Requirement =
Could you set down exactly the lines of the data below, starting at the one that holds "资讯 (591, 40)" and ending at the one that holds "[Go to https://www.facebook.com/DrGreggRubinstein/#]", both included, and only those?

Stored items
BEGIN
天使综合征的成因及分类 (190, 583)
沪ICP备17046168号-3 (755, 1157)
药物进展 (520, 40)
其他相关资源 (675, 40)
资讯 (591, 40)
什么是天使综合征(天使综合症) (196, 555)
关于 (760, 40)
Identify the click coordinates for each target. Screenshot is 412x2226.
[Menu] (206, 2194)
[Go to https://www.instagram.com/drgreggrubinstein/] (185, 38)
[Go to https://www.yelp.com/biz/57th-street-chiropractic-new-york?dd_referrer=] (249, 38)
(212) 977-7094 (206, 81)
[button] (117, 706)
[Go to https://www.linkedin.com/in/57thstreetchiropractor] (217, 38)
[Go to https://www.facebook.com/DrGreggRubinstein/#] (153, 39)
END
BEGIN
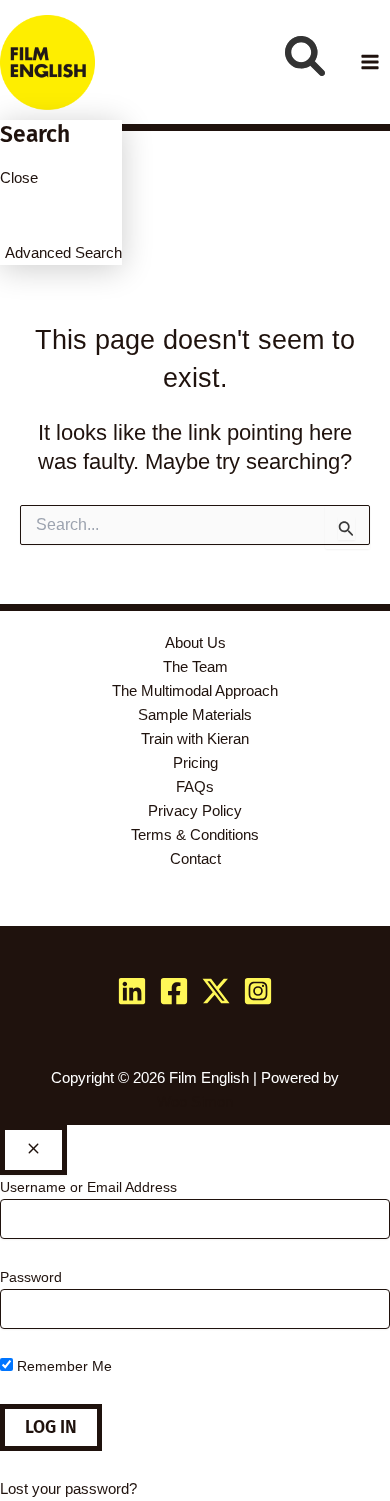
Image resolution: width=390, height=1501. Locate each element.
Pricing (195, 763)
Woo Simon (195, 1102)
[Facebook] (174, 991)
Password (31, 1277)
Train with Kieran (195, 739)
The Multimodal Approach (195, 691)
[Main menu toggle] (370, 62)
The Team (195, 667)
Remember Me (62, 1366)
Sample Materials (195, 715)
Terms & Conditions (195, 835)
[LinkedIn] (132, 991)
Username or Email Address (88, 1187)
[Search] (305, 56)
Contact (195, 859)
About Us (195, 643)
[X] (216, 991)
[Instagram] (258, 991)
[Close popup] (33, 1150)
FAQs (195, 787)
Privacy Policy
END
BEGIN
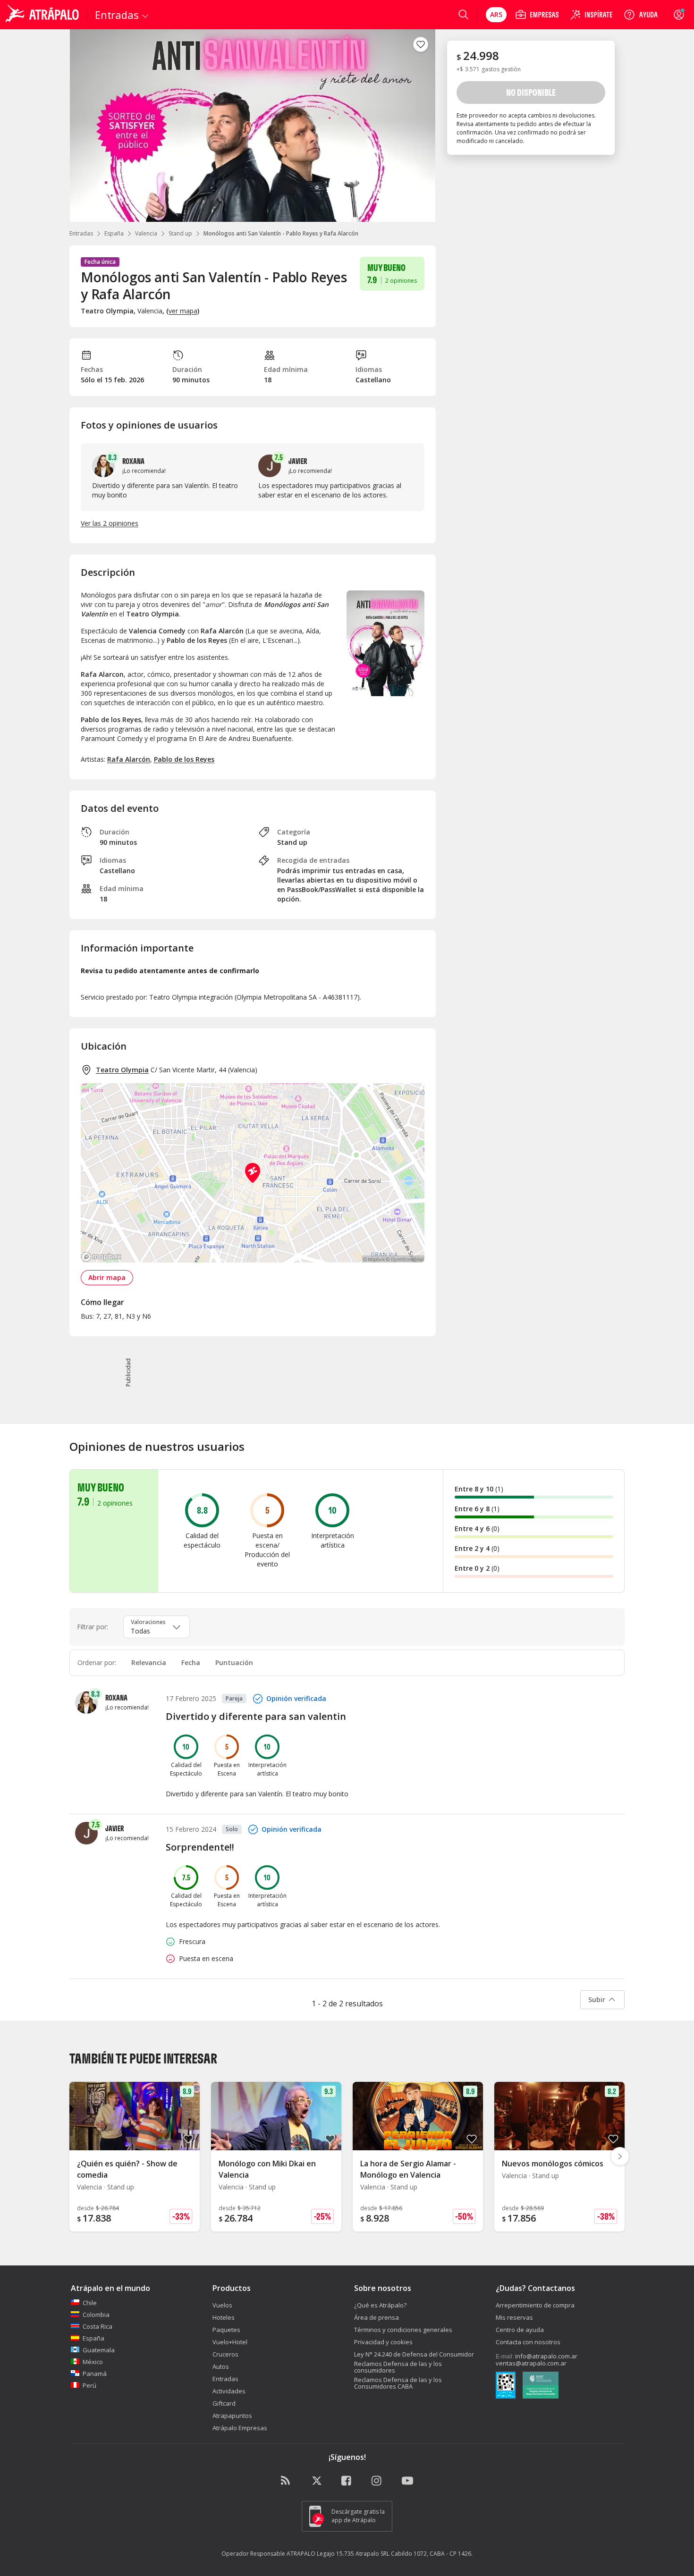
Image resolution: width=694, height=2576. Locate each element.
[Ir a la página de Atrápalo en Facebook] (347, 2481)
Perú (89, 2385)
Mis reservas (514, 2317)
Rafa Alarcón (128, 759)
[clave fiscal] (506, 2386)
END
Answer below =
资讯 (591, 40)
什么是天使综合征(天使综合症) (196, 555)
关于 (760, 40)
Identify the click coordinates for each target. Screenshot is 412x2226.
[Menu] (206, 2194)
[Go to https://www.instagram.com/drgreggrubinstein/] (185, 38)
[Go to https://www.yelp.com/biz/57th-street-chiropractic-new-york?dd_referrer=] (249, 38)
(212) 977-7094 (206, 81)
[button] (117, 706)
[Go to https://www.linkedin.com/in/57thstreetchiropractor] (217, 38)
[Go to https://www.facebook.com/DrGreggRubinstein/#] (153, 39)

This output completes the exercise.